Research Areas - Scientific Computing Research in the Computer Science Department at Carnegie Mellon
Scientists seek to understand nature by using a mix of theory, experimentation, and computer modeling. Theorists explain things using mathematical models such as partial differential equations. Experimentalists measure natural phenomena and collect and analyze the resulting experimental data. Computer modelers develop computer programs that produce synthetic data, which can then be collected and analyzed.
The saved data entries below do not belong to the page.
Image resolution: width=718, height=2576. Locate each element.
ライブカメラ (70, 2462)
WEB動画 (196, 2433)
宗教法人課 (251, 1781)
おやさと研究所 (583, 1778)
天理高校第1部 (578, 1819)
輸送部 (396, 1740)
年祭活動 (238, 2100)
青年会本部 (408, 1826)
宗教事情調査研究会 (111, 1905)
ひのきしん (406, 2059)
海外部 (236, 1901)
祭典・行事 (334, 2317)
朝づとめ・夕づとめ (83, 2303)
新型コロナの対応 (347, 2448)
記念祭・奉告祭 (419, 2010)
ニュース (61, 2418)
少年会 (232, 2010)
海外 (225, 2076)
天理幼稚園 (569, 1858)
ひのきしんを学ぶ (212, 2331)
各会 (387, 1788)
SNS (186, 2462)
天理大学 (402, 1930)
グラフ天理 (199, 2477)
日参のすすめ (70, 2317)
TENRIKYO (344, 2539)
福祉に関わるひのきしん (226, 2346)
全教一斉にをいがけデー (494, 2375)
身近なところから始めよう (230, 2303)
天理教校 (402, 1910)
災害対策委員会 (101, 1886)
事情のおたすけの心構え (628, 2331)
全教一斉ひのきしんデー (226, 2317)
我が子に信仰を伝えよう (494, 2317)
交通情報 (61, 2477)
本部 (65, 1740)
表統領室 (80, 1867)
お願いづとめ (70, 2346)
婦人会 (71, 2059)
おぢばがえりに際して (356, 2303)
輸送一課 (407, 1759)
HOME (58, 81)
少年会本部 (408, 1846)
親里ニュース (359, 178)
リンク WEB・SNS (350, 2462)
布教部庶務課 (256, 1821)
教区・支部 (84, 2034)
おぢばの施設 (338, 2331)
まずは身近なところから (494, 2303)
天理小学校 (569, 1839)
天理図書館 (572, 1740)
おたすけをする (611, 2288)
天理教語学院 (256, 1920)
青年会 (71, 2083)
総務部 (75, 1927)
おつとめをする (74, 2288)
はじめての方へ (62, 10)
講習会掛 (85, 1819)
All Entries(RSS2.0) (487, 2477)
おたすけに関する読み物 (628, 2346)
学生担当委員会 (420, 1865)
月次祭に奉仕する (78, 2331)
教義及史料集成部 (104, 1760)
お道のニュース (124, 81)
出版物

Figure 1: The computer modeling process.
Starting with some real life phenomenon, called the physical system, computer modeling consists of a series of transformations from one intermediate model to another (Figure 1). The physical system is first abstracted into a physical model that identifies the scale and scope of the phenomenon of interest. The physical model is then transformed into some mathematical model, typically continuous partial differential equations, that often do not have closed form solutions. In these cases, the mathematical model must be transformed into some discrete numerical model (such as a mesh) that can be solved on a computer. The numerical model is then transformed into a computer model, which is a program (often called a solver or a simulation) that produces synthetic data that approximates the behavior of the physical system. Finally, the raw synthetic data from the solver is validated against experimental data, reduced, and transformed into a more compact representation (such as a graph or an image) that hopefully provides the modeler with some insight into the original physical system.
Scientific computing is the research area that tackles problems associated with the activities along the bottom row of Figure 1: (a) building numerical models, (b) building computer models, and (c) querying and analyzing experimental and synthetic data. By nature, scientific computing is broad and multi-disciplinary, drawing on aspects of physics, applied mathematics, algorithms, computational geometry, parallel and distributed computing, database systems, graphics, signal processing, graphics, and visualization.
Researchers in CSD span all aspects of scientific computing. Blelloch, Miller, and O’Hallaron work on problems of representing and generating massive hexahedral and tetrahedral meshes. James is pioneering new methods for building special data-driven numerical models that enable him to quickly and accurately simulate complex moving and colliding objects. O’Hallaron develops software tools that simplify the construction of large-scale parallel finite element simulations. Blelloch and Miller are developing new Lagrangian methods for creating meshes that move along with the objects they are modeling. Ailamaki (adjunct) and O’Hallaron work on new techniques for representing, indexing, and querying meshes and data that are stored in databases.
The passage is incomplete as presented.